Bitcoin’s One-Month Volatility Raises Eyebrows
Last week, Bitcoin’s 30-day realized volatility rose to 60%, surpassing Ethereum‘s volatility by about 10 percentage points. This figure has been recorded as the highest difference in at least a year. Historical volatility indicates the degree of price turbulence over a certain period, and from this perspective, we can say that Bitcoin is more volatile compared to Ethereum.
This situation emerged after the US Securities and Exchange Commission (SEC) greenlighted spot Bitcoin exchange-traded funds (ETFs). Following this development, investors increased their interest in the cryptocurrency through ETFs, which in turn triggered an upward fluctuation in the market.
However, the situation is not so bright for Ethereum investors. The SEC’s decreased likelihood of approving an Ethereum ETF seems to be negatively affecting Ethereum’s value. This could make ETH less preferable compared to Bitcoin.
Bitcoin Halving Approaches
The upcoming reward halving on the Bitcoin Blockchain is also cited as another reason for the market’s volatility. This event, which occurs every four years, can affect prices by reducing Bitcoin’s supply.
On April 21st, we will face one of the biggest surprises in the crypto world: the internal code will reduce the block reward paid to miners from 6.25 BTC to 3.125 BTC. While this may seem like just a mathematical adjustment, its effects can be quite real and decisive. According to ByteTree, this change will halve the annual $26 billion miner revenue.
So, what does this mean? Here, there is a general consensus in the crypto community: If demand remains constant or increases, cutting the supply could lead to higher prices. This creates a supply-demand imbalance and pushes prices up. In Bitcoin’s previous halvings, especially those in 2012, 2016, and 2020, a similar scenario occurred, and the cryptocurrency experienced tremendous rallies.
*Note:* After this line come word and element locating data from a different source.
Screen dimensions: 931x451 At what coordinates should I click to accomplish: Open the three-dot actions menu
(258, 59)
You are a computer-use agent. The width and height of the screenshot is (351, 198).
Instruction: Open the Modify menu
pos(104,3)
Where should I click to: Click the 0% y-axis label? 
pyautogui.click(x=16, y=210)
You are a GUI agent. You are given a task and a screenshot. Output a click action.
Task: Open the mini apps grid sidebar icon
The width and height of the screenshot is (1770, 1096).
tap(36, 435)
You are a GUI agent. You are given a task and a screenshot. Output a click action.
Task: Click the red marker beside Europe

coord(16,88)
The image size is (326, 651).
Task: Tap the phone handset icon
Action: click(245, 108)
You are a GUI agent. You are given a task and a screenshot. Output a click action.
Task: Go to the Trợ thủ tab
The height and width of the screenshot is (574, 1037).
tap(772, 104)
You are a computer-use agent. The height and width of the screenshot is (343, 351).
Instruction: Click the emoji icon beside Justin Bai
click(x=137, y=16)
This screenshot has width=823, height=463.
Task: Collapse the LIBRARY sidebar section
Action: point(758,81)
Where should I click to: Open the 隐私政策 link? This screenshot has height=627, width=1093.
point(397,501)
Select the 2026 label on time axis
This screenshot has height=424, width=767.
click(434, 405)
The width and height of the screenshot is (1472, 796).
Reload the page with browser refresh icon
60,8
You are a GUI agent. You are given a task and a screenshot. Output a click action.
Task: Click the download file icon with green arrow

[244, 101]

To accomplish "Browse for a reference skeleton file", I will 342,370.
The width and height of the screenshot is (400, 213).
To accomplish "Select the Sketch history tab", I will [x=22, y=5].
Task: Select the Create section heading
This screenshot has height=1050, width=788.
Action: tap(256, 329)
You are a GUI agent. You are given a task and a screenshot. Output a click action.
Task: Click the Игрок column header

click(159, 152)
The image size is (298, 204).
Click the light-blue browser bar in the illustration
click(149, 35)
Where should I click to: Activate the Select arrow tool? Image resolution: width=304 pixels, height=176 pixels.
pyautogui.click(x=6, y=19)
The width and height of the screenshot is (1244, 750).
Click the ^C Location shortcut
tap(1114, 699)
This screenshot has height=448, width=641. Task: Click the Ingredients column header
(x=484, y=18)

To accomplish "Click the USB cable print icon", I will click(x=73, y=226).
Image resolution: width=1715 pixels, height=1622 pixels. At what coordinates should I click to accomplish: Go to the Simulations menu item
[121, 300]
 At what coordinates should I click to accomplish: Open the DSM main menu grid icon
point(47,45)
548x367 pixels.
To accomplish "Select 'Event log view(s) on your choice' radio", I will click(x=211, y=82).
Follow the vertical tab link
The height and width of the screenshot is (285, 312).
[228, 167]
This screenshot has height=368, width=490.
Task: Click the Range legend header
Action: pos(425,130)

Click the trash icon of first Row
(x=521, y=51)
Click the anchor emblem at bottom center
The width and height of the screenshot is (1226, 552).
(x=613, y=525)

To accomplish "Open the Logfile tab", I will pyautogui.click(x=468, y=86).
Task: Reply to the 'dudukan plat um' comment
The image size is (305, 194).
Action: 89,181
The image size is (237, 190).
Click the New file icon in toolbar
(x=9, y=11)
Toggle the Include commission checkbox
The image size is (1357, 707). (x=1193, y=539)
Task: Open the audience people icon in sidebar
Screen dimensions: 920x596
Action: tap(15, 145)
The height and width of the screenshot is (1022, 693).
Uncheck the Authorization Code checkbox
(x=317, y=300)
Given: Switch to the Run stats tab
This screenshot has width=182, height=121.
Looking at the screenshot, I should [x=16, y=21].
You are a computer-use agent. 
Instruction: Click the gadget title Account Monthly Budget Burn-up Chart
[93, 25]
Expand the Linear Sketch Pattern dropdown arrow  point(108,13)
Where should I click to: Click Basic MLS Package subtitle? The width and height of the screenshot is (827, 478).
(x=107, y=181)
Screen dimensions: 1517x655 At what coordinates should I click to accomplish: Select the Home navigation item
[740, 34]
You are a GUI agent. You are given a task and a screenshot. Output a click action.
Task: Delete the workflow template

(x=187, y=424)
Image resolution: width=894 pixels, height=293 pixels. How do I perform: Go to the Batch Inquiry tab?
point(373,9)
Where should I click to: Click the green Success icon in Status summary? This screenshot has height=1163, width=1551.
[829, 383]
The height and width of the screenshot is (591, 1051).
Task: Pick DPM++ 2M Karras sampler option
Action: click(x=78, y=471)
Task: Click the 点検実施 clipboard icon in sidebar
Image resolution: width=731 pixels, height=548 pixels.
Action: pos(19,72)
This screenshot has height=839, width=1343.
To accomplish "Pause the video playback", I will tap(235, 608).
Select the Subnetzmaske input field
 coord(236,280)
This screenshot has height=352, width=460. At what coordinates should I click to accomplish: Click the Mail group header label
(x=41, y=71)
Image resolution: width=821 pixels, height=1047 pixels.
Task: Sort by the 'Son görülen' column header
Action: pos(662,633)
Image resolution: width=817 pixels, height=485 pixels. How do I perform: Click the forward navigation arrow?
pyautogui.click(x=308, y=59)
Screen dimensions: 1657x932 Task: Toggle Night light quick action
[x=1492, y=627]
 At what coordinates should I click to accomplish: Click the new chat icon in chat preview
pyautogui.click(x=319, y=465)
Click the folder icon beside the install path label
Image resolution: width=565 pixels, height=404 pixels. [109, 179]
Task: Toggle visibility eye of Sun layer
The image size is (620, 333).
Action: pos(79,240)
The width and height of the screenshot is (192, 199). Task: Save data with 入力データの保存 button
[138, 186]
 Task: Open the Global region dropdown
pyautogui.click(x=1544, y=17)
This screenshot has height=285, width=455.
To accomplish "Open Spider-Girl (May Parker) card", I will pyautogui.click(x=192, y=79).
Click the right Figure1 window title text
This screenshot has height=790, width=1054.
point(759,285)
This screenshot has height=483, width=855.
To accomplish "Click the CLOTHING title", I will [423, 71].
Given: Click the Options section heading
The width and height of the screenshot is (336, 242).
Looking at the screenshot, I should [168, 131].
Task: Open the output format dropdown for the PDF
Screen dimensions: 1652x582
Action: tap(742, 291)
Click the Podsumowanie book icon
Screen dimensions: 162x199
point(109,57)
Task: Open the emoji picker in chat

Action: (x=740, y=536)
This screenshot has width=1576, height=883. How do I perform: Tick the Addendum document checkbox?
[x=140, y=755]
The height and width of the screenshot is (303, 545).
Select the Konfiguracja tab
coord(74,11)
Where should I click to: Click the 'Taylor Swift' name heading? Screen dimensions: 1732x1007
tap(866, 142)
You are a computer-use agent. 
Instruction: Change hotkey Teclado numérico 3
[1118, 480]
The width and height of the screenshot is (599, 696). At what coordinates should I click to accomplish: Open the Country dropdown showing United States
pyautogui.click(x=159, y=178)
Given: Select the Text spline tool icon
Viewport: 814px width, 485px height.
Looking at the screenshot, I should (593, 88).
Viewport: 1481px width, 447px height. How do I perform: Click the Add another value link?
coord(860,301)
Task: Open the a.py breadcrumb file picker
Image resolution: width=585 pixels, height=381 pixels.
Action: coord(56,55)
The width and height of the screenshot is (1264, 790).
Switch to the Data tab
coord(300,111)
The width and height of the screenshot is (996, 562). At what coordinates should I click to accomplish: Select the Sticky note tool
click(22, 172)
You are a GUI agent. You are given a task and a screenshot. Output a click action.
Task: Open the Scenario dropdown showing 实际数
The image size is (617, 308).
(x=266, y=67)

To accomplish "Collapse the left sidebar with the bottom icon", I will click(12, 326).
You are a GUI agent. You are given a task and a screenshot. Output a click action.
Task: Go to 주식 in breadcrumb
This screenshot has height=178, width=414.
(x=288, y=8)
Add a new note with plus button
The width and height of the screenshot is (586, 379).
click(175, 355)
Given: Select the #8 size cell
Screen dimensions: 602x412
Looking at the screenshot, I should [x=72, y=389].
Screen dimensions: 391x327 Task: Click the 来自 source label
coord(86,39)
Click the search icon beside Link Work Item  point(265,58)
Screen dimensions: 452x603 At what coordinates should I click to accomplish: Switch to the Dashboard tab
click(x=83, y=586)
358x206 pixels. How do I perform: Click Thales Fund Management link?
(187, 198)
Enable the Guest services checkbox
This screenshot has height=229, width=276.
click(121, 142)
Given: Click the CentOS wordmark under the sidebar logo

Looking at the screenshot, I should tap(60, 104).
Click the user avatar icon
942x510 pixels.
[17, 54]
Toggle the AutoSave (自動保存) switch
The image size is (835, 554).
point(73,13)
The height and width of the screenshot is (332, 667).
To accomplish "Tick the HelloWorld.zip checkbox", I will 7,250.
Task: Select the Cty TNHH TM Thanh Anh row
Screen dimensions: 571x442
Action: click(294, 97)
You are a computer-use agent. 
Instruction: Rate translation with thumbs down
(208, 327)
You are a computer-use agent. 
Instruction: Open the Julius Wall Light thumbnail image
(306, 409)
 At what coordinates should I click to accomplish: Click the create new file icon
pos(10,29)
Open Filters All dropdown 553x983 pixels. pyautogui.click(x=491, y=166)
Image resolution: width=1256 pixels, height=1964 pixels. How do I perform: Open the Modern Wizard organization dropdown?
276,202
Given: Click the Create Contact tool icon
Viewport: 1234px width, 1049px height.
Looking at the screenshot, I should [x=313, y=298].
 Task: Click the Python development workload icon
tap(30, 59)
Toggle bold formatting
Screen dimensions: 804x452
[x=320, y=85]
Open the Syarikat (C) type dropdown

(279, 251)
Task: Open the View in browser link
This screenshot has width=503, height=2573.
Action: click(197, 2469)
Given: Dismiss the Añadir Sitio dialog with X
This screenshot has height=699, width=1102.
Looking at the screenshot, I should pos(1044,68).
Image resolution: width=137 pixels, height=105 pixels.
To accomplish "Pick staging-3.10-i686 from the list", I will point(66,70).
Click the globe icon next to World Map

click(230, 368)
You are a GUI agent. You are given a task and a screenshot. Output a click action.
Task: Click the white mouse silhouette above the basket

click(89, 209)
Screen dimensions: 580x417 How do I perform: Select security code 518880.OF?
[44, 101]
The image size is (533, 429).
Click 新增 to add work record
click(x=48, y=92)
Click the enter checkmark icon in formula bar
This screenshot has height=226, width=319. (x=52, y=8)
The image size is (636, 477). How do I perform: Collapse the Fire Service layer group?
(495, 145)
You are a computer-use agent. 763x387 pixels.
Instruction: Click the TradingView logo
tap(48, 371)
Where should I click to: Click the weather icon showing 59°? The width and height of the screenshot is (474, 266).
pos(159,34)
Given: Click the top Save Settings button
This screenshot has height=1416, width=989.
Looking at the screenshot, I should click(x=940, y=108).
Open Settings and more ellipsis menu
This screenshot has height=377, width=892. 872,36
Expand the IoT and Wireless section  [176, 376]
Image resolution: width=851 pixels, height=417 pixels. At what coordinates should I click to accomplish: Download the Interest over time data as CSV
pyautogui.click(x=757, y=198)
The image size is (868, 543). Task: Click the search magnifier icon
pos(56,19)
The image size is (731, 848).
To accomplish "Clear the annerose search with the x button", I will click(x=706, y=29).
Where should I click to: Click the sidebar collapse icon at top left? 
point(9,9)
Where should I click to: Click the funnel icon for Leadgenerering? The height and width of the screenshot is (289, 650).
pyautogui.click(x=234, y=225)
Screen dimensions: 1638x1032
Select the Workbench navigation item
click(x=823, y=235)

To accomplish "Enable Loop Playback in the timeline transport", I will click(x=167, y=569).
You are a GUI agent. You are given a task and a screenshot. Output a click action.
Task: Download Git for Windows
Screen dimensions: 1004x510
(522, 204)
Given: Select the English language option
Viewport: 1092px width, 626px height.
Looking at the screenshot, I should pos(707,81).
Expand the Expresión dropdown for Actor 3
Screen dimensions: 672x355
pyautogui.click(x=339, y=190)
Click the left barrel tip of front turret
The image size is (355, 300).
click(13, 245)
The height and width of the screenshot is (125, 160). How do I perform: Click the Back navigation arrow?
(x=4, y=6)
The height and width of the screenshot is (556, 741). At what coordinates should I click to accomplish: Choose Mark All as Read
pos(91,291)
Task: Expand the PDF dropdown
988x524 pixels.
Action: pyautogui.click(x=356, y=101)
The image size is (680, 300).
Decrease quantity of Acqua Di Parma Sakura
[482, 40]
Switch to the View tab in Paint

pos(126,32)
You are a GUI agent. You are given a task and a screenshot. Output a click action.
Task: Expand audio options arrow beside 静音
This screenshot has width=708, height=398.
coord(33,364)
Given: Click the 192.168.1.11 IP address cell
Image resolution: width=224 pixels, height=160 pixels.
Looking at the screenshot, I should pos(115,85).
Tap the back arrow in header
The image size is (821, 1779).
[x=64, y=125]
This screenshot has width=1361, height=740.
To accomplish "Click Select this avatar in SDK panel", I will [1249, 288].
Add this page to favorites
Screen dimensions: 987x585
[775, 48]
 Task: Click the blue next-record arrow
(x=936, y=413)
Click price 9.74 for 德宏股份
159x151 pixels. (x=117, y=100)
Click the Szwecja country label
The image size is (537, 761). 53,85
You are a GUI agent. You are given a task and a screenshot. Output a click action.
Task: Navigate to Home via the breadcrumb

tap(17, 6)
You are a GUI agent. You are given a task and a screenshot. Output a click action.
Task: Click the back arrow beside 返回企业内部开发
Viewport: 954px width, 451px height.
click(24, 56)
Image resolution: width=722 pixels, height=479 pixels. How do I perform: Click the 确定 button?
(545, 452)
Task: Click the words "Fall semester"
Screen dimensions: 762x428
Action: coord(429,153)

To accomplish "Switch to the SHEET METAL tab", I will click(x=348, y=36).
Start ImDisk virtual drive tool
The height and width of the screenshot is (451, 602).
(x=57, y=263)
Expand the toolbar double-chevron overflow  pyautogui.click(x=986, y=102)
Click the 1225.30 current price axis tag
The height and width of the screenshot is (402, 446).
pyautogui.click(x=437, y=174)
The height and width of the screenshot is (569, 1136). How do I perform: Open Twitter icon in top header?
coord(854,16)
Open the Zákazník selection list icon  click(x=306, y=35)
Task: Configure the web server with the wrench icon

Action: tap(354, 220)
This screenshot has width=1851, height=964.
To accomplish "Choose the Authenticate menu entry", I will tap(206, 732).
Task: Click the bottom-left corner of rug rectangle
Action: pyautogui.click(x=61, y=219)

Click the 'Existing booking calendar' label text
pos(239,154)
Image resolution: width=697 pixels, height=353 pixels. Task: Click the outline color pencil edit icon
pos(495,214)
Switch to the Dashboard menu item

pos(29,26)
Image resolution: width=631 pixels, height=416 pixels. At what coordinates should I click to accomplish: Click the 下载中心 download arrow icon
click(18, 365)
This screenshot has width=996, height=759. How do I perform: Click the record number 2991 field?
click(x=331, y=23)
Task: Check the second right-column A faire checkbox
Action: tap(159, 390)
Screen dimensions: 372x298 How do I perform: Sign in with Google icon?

Differences Emerge Before This Halving
However, there is something different this time. Bitcoin has surpassed its previous bull market peak of $69,000 weeks before the halving. This makes the upcoming event even more exciting for investors.
According to Greg Magadini, director of derivatives at Amberdata, the pre-halving rise in position could mean a potential “sell the news” pullback after the event. Magadini believes that the options market has priced in this event.